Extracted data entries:
--- START ---

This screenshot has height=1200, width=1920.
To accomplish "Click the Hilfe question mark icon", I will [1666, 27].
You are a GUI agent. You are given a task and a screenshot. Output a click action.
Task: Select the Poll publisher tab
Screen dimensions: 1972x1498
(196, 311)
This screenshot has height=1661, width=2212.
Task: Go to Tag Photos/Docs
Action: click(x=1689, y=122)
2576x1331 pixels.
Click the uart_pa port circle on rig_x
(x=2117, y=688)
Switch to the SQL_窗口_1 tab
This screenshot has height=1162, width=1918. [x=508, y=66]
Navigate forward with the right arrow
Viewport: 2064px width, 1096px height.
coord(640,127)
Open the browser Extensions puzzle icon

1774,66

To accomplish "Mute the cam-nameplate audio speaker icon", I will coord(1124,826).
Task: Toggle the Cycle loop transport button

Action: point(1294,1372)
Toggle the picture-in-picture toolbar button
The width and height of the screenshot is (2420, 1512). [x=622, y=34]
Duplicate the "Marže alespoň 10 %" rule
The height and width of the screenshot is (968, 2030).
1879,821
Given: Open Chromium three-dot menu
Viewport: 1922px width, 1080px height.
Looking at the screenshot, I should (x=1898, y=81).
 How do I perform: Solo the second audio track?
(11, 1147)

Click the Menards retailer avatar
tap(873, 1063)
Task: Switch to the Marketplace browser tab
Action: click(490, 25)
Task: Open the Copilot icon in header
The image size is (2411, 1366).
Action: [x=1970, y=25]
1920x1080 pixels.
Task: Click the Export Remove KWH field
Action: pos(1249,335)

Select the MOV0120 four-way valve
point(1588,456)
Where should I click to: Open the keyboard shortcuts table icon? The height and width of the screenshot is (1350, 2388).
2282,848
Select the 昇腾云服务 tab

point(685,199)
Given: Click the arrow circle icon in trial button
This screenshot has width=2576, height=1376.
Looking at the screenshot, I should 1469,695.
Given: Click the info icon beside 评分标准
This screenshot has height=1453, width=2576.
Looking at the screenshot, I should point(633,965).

--- END ---

INSTRUCTIONS FOR THE TASK: Your task is to repeat the entries exactly.

SOLUTION BELOW:
This screenshot has height=1200, width=1920.
To accomplish "Click the Hilfe question mark icon", I will [1666, 27].
You are a GUI agent. You are given a task and a screenshot. Output a click action.
Task: Select the Poll publisher tab
Screen dimensions: 1972x1498
(196, 311)
This screenshot has height=1661, width=2212.
Task: Go to Tag Photos/Docs
Action: click(x=1689, y=122)
2576x1331 pixels.
Click the uart_pa port circle on rig_x
(x=2117, y=688)
Switch to the SQL_窗口_1 tab
This screenshot has height=1162, width=1918. [x=508, y=66]
Navigate forward with the right arrow
Viewport: 2064px width, 1096px height.
coord(640,127)
Open the browser Extensions puzzle icon

1774,66

To accomplish "Mute the cam-nameplate audio speaker icon", I will coord(1124,826).
Task: Toggle the Cycle loop transport button

Action: point(1294,1372)
Toggle the picture-in-picture toolbar button
The width and height of the screenshot is (2420, 1512). [x=622, y=34]
Duplicate the "Marže alespoň 10 %" rule
The height and width of the screenshot is (968, 2030).
1879,821
Given: Open Chromium three-dot menu
Viewport: 1922px width, 1080px height.
Looking at the screenshot, I should (x=1898, y=81).
 How do I perform: Solo the second audio track?
(11, 1147)

Click the Menards retailer avatar
tap(873, 1063)
Task: Switch to the Marketplace browser tab
Action: click(490, 25)
Task: Open the Copilot icon in header
The image size is (2411, 1366).
Action: [x=1970, y=25]
1920x1080 pixels.
Task: Click the Export Remove KWH field
Action: pos(1249,335)

Select the MOV0120 four-way valve
point(1588,456)
Where should I click to: Open the keyboard shortcuts table icon? The height and width of the screenshot is (1350, 2388).
2282,848
Select the 昇腾云服务 tab

point(685,199)
Given: Click the arrow circle icon in trial button
This screenshot has width=2576, height=1376.
Looking at the screenshot, I should 1469,695.
Given: Click the info icon beside 评分标准
This screenshot has height=1453, width=2576.
Looking at the screenshot, I should point(633,965).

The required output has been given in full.